The pegmatite veins in crystalline rocks contain a few rare earth minerals as their accessory constituents. The most common of these are columbite and tantalite, torbernite, aeschynite, allanite etc. which occur in the mica pegmatite of Hazaribag in Jharkhand State of India. Other places in India are Nellore, Andhra Pradesh and Tranvancore in Kerala and Rajasthan. Gadolinite is found associated with cassiterite in a tourmaline pegmatite in Palanpur; and molybdenite in the crystalline rocks of Chota Nagpur in Jharkhand state.

Geological Survey of India (GSI), during field season 1993-94, carried out detailed study of the north Singhbhum shear zone, in Jharkhand State, with a view to establishing mineral potential including rare earth elements (REE). The results obtained, being not encouraging, similar study in parallel north Purulia shear zone, which is also known as Jhalda shear zone is to be taken up. It extends westward in Ranchi district and is associated with apatite and magnesite mineralization. Recently, some carbonatites with high REE values are reported from this shear zone in West Bengal in India.

In the course of specialized thematic mapping of Chota Nagpur gneissic complex in parts of West Bengal, a few rare metal pegmatites bodies have been identified .Chemical data of these samples show high cesium (1.72 to 13.73%), rubidium (0.27 to 0.33%) and lithium (0.07 to 1.36%).

The world reserve base in terms of rare earth oxides content is estimated at 110 million tones. Although a certain degree of rare earth’s processing exists in a number of countries, the industry is dominated by a few main players like USA, France, Japan and China.

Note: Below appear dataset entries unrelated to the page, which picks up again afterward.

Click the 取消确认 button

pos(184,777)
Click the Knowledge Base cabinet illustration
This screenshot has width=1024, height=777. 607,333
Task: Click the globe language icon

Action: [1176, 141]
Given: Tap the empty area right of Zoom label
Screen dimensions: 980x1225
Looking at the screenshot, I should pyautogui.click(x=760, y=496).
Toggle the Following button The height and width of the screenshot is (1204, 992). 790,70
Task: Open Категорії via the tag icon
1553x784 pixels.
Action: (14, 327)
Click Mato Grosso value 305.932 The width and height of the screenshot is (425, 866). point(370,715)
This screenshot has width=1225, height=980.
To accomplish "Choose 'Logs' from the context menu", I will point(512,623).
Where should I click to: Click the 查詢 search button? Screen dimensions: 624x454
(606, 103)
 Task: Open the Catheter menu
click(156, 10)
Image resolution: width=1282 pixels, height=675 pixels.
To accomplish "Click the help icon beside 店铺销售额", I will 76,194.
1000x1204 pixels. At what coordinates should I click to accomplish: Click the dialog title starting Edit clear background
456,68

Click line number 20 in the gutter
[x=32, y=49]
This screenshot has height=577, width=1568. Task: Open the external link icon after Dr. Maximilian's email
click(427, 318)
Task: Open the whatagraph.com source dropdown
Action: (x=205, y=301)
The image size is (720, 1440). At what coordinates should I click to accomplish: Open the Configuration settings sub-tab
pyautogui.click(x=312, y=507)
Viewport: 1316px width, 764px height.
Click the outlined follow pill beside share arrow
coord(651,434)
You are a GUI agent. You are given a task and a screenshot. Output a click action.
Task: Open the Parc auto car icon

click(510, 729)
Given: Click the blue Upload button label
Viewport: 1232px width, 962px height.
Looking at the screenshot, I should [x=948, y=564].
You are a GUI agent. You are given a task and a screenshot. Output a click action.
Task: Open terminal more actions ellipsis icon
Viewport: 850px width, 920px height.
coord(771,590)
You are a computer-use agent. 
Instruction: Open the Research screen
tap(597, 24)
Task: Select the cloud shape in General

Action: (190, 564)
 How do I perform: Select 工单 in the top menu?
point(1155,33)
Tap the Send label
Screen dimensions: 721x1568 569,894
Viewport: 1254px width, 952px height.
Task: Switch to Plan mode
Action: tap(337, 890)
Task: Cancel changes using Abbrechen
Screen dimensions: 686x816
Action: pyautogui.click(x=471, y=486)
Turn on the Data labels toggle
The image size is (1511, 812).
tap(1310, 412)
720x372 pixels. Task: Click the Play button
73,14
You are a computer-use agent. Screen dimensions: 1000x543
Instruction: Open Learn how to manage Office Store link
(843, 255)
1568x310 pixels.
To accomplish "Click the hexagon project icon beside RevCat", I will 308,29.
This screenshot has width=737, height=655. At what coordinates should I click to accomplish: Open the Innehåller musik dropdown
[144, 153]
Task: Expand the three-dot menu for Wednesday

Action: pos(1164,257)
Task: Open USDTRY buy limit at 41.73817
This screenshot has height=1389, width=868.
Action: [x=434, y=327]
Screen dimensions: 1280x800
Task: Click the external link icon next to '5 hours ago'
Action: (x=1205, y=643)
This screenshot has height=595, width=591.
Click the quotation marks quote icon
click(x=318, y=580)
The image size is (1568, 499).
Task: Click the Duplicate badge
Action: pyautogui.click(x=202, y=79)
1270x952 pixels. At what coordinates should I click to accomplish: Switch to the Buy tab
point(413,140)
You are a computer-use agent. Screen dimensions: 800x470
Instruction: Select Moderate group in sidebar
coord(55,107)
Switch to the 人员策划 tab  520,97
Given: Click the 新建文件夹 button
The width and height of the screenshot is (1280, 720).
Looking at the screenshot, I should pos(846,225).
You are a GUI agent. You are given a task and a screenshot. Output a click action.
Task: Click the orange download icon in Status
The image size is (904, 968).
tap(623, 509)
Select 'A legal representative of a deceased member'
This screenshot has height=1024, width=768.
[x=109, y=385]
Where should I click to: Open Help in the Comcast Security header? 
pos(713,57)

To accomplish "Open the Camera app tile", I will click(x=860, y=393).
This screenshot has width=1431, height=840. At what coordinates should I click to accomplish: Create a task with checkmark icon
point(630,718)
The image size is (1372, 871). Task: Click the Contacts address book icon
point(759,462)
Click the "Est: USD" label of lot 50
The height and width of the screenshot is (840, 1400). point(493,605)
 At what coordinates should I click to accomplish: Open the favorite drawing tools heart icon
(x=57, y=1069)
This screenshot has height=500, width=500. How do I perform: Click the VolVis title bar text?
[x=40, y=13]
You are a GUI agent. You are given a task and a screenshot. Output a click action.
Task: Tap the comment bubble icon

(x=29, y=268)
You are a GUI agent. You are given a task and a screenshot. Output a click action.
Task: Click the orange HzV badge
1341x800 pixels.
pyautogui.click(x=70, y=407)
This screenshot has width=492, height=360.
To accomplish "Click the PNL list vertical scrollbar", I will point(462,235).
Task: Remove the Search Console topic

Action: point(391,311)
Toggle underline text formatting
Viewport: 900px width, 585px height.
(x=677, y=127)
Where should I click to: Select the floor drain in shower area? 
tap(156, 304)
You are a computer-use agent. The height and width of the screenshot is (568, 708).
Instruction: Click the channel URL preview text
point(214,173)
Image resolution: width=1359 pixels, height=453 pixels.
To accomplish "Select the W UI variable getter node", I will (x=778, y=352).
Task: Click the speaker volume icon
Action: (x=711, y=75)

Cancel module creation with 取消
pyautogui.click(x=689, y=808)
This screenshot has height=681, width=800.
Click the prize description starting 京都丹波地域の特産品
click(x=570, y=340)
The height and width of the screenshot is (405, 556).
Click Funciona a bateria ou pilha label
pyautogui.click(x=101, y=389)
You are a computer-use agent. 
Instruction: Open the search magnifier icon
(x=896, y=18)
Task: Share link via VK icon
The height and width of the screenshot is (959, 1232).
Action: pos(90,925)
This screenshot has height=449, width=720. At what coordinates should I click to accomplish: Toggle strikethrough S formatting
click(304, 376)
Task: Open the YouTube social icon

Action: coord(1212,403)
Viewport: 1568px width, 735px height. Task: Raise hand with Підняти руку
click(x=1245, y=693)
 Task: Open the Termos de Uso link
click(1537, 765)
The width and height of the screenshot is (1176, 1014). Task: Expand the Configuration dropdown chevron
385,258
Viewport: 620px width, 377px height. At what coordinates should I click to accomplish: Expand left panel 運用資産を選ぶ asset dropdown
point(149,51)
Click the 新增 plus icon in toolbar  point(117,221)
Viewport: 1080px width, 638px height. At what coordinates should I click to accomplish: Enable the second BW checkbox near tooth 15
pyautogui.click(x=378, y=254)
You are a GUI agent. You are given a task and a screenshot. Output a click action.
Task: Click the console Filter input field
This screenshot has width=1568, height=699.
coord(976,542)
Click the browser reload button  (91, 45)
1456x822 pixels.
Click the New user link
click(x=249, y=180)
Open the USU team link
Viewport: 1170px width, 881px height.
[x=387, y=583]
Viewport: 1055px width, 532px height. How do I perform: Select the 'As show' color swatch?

Mineable concentrations of source elements of the rare earth group of metals are uncommon. Bastnaesite is mined extensively in China and the USA. Monazite is recovered largely as a by-product of processing heavy mineral sands in various parts of the world, primarily Australia and India.

Among the inland placer deposits containing heavy mineral, there are two appreciable concentrations of monazite, which are located in Ranchi plateau of Jharkhand and the Purulia planes of West Bengal in India. These occurrences cover an area of about 608 km2 , forming a thin cover of an average depth of about 50 cm (which may be locally up to 2 m). These deposits have been formed due to the weathering and erosion of Precambrian gneisses and schists, intruded by pegmatites and porphyritic granits, which are rich in monazite and other associated heavy minerals.

The rare earths are constituents of more than 100 minerals, but only few are recovered. Bastnaesite, monazite, xenotime and rare earth-bearing clays are the principal sources of rare earth supply in the world.

REE are strategic resources upon which entire nations are built. In many ways, they are similar to rubber -- a resource so valuable and important to the world that many experts call it the "fourth most important natural resource in the world," right after water, steel and oil. Without rubber, you couldn't drive your car to work or water your lawn. Many medical technologies would cease to work and virtually all commercial construction would grind to a halt.

1 comment:

Anonymous said...

The article on REE prospects in Jharkhand seems to be very promising for the good future, but for whom? The discovery of these REE will attract miners/ mine mafias more to Jharkhand. I fear the locals will have to leave their remaining lands. It kept happening so for past 100 years since the Tatas made their factory. Who will think of the environment, jungle, ecology. Are the REEs important than the environment, are the REEs important than the people? Why should we benefit western countries?